None of these three people was likely going about their days, breathing each breath, with the thought in the front of their minds that it could be their last or that their life could dramatically change in the blink of an eye. I am not suggesting this foreboding mentality as a means of living a happy and a healthy life. What I am suggesting is that we, and that includes me, would all be best served to incorporate more presence of mind and gratitude into our everyday. As the saying goes, "be here now". (Thank you Ram Dass!) While I sat with C. today and told him about the events that had transpired, our conversation meandered to a point where he shared that he is bound and determined to give his full attention to whoever or whatever he was focused on in any moment. At that particular moment it was me, so when I inquired after his plans for the day and another friend, he responded by saying he wasn't thinking of any of that. He was thinking of me. He was there with me in that moment and nothing else mattered.
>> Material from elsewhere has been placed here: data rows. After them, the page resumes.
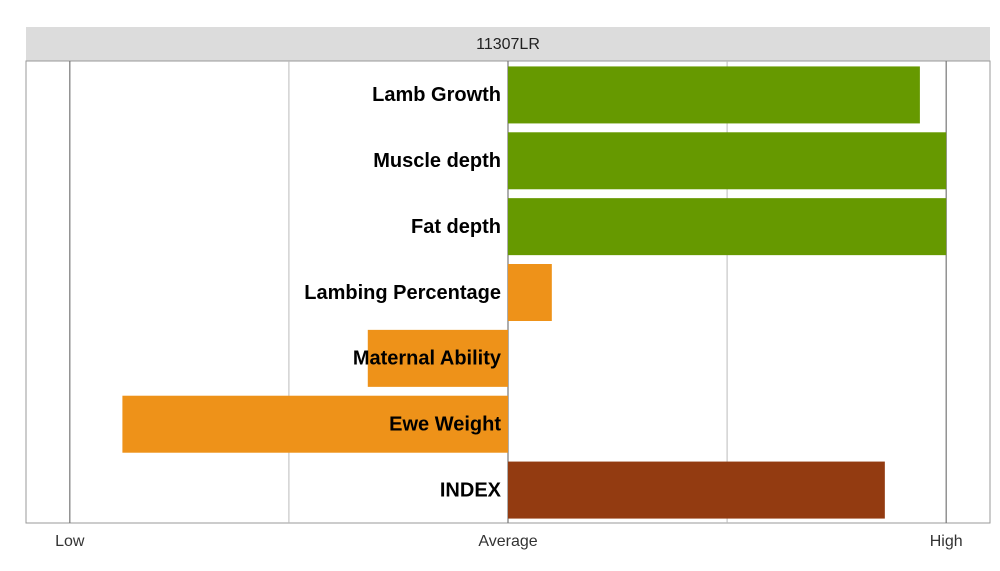  What do you see at coordinates (445, 424) in the screenshot?
I see `category-label: Ewe Weight` at bounding box center [445, 424].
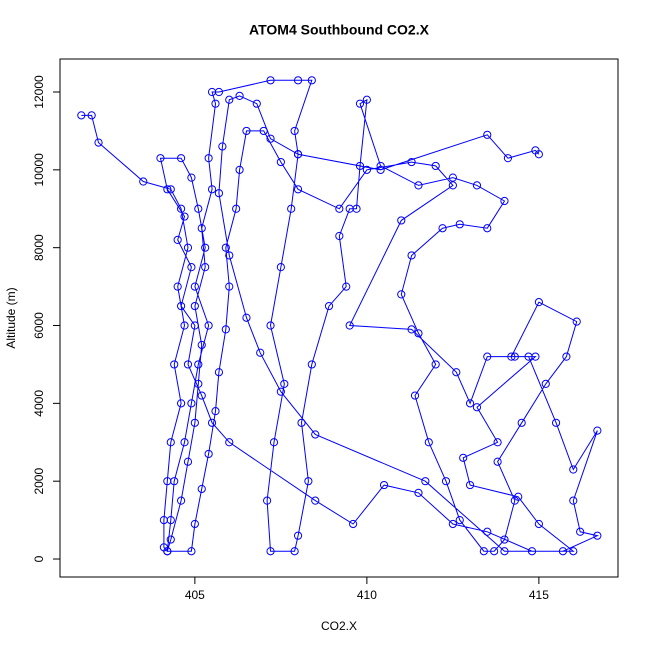 Image resolution: width=650 pixels, height=650 pixels. Describe the element at coordinates (340, 30) in the screenshot. I see `chart-title: ATOM4 Southbound CO2.X` at that location.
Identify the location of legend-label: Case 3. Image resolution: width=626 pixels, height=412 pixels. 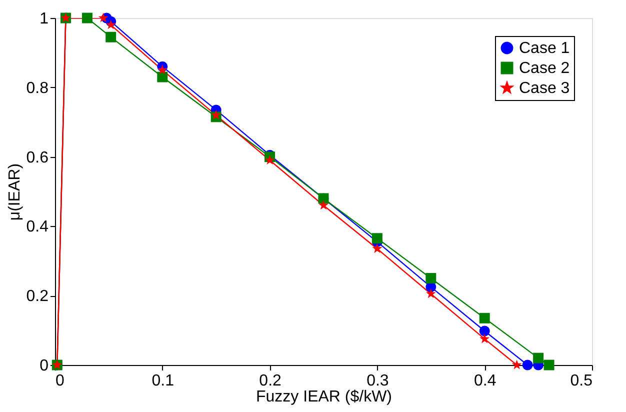
(544, 88).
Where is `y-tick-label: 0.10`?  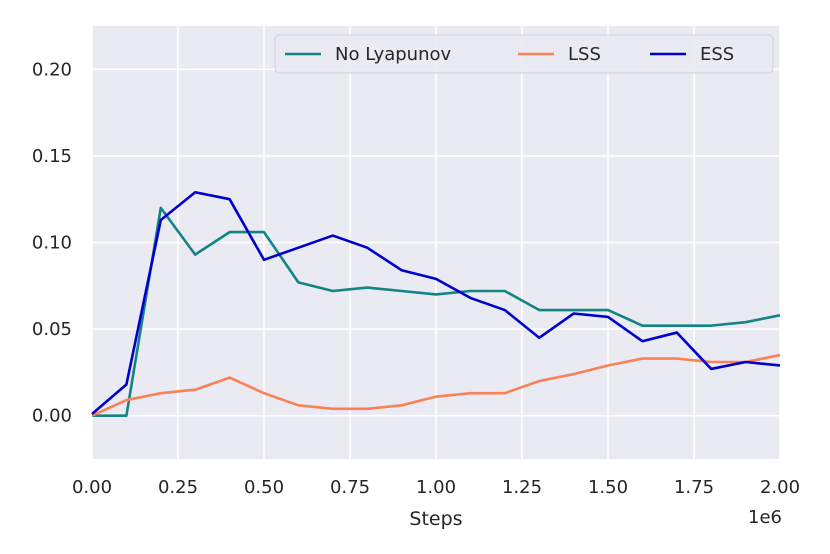 y-tick-label: 0.10 is located at coordinates (52, 244).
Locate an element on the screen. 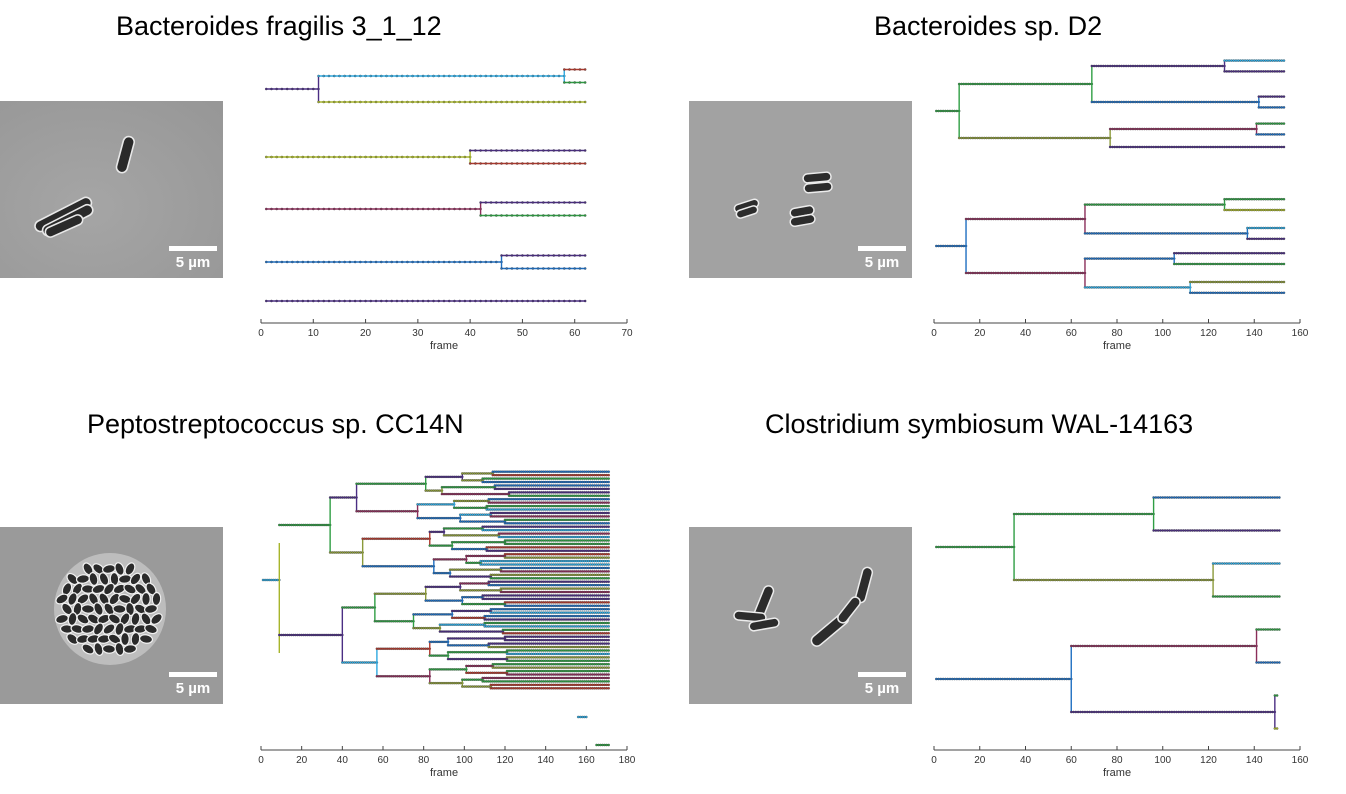 This screenshot has height=794, width=1346. x-axis-label: frame is located at coordinates (444, 346).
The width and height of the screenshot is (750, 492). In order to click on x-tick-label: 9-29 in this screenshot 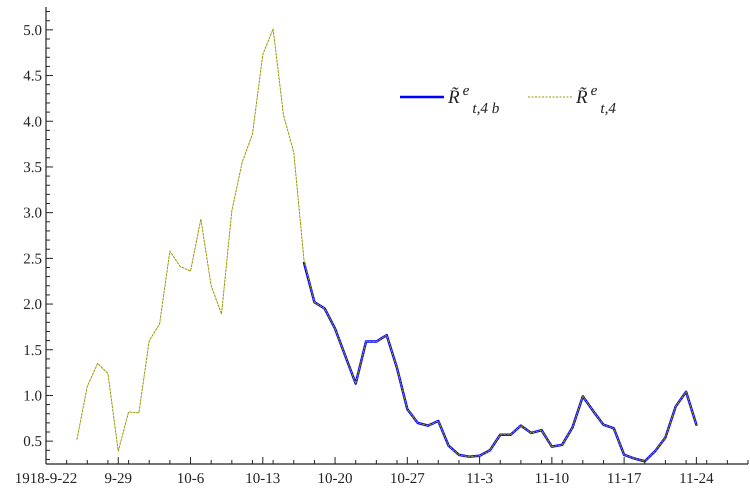, I will do `click(118, 479)`.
That's music to any lover's ears, of course, to know that your beloved is giving you their full and undivided attention. Yet, today, for me there was more to his words than that. It was the recognition that while there are moments for multi-tasking and there are certain roles and responsibilities we have that never fall away, that doesn't preclude us from making the conscious choice to say I am going to focus on the present 100%. The present really is everything. It is all that we have. At some point we will all see our last sunrise, dance our last dance, swim in the ocean for the last time, gaze into our lover's eyes and kiss their lips for a final time, give our children one last embrace. It is not for us to know when the last of anything will be. It is for us to make each and every one of them count for precisely that reason. Many of us believe this in theory. We've read it in some new age/spiritual/self help book or heard it spoken in some similar seminar. But theory and practice are so often different. In this case, I don't believe they should be. So in my life I vow to bridge that divide, to eliminate the difference, and to be as present to every precious, blessed moment as possible. If that is my life's work then it will be a worthwhile one in my esteem.

My humble appreciation and abiding gratitude for all the ways in which the Universe and the messengers it has sent have shared this lesson with me.